→ Exercise: Scale the records from the start up to and including the line with "Pieczarki (552, 421)". Give each line again, requests included, with every click coordinate in the answers multiplied by 0.65 and rounded to a whole number (halves up), numbers in the requests left unchanged, and nothing past that line.

→ Material for the task:
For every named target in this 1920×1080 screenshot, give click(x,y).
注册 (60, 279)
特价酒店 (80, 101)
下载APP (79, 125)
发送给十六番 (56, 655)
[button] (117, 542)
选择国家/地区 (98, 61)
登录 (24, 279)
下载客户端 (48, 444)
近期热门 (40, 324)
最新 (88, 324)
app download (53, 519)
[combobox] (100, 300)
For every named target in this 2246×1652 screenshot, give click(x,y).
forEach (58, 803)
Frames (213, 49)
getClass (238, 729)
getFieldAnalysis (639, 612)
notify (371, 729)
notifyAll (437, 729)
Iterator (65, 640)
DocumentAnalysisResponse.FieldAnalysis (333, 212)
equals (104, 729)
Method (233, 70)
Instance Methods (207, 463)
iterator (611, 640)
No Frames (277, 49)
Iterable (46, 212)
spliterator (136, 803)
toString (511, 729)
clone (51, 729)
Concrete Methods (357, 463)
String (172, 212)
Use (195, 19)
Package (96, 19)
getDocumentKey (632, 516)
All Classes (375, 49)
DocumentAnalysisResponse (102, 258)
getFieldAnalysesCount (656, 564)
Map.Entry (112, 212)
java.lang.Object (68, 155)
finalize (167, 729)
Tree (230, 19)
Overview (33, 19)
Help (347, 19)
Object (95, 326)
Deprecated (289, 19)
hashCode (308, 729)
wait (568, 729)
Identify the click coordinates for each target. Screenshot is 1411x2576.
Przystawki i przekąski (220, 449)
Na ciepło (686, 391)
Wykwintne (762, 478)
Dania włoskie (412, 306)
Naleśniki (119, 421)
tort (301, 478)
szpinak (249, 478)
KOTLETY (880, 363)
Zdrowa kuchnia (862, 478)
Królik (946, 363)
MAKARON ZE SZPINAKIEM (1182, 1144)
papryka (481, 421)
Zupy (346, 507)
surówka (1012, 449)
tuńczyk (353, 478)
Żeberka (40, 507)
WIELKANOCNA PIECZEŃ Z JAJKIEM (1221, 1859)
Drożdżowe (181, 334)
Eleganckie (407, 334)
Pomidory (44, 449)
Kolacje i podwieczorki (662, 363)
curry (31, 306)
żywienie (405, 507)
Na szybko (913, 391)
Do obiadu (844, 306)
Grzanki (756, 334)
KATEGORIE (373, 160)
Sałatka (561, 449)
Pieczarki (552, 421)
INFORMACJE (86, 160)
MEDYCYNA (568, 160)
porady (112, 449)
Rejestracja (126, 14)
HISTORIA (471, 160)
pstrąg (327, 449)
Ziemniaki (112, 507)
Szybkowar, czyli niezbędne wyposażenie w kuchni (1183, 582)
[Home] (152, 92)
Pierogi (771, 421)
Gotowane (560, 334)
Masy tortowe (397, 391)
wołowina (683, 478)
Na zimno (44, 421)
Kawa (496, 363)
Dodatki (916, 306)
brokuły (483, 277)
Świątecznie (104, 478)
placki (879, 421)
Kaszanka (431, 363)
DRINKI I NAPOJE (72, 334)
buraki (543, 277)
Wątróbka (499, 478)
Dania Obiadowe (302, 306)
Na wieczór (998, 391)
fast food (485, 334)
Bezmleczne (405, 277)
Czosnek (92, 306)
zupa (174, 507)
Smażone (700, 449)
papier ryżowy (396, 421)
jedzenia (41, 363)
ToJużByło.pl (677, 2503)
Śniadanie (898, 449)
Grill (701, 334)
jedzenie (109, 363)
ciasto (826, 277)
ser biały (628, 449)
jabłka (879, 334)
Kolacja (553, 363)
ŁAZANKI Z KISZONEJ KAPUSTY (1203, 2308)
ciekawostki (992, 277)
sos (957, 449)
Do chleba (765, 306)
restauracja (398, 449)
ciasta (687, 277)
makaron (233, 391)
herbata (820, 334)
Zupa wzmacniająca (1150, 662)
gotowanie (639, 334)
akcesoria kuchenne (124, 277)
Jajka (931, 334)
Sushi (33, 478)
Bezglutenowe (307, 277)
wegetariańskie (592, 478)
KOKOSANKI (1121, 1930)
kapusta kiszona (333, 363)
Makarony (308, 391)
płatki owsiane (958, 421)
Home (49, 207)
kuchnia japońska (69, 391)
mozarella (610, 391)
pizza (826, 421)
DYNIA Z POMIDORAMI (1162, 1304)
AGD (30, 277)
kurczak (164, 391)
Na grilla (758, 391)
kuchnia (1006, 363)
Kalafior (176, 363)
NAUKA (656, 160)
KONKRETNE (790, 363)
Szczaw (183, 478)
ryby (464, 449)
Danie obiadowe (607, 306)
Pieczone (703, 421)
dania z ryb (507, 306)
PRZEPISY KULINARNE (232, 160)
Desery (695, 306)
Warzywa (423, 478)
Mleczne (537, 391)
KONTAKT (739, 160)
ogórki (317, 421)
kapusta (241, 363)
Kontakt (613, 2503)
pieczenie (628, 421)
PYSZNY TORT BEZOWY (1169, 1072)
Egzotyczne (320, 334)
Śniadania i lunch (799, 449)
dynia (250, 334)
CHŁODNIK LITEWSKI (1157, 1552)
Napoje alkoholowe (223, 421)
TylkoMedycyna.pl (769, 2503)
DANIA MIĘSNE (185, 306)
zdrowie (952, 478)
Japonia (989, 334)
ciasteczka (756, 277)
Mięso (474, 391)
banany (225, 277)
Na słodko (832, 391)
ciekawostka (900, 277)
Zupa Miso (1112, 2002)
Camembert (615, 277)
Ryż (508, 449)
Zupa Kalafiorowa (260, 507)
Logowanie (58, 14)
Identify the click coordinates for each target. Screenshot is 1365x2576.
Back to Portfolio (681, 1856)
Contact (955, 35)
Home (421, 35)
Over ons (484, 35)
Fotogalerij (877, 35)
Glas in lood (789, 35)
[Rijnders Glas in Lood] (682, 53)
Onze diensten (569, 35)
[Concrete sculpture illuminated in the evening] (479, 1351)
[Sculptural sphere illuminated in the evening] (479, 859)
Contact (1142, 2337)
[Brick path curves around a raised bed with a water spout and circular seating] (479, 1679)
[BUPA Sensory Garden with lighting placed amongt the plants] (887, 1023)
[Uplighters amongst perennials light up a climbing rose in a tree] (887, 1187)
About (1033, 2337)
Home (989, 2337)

→ Problem solution:
For every named target in this 1920×1080 screenshot, give click(x,y).
注册 (39, 181)
特价酒店 (52, 66)
下载APP (51, 81)
发送给十六番 (36, 426)
[button] (76, 352)
选择国家/地区 (64, 40)
登录 (16, 181)
下载客户端 (31, 289)
近期热门 (26, 211)
最新 (57, 211)
app download (34, 337)
[combobox] (65, 195)
For every named target in this 2246×1652 screenshot, give click(x,y).
forEach (38, 522)
Frames (138, 32)
getClass (155, 474)
getFieldAnalysis (415, 398)
notify (241, 474)
notifyAll (284, 474)
Iterator (42, 416)
DocumentAnalysisResponse.FieldAnalysis (216, 138)
equals (68, 474)
Method (151, 46)
Instance Methods (135, 301)
iterator (397, 416)
No Frames (180, 32)
Iterable (30, 138)
spliterator (88, 522)
toString (332, 474)
clone (33, 474)
Concrete Methods (232, 301)
String (112, 138)
Use (127, 12)
Package (62, 12)
getDocumentKey (411, 335)
All Classes (244, 32)
DocumentAnalysisResponse (66, 168)
getFieldAnalysesCount (426, 367)
Map.Entry (73, 138)
java.lang.Object (44, 101)
finalize (109, 474)
Tree (150, 12)
Overview (21, 12)
Help (226, 12)
Object (62, 212)
Deprecated (188, 12)
hashCode (200, 474)
wait (369, 474)
Identify the click coordinates for each target. Screenshot is 1411x2576.
Przystawki i przekąski (143, 292)
Na ciepło (446, 254)
Wykwintne (495, 311)
Dania włoskie (268, 199)
Naleśniki (77, 274)
tort (196, 311)
szpinak (162, 311)
KOTLETY (572, 236)
Zdrowa kuchnia (560, 311)
Królik (615, 236)
MAKARON ZE SZPINAKIEM (768, 744)
papryka (313, 274)
Zupy (225, 330)
surówka (658, 292)
tuńczyk (229, 311)
Żeberka (26, 330)
WIELKANOCNA PIECZEŃ Z JAJKIEM (794, 1208)
Drożdżowe (118, 217)
Eleganckie (265, 217)
Pomidory (29, 292)
Kolacje i podwieczorki (430, 236)
curry (20, 199)
żywienie (263, 330)
Na szybko (593, 254)
Do obiadu (549, 199)
Grzanki (491, 217)
KATEGORIE (242, 104)
Sałatka (365, 292)
Pieczarki (359, 274)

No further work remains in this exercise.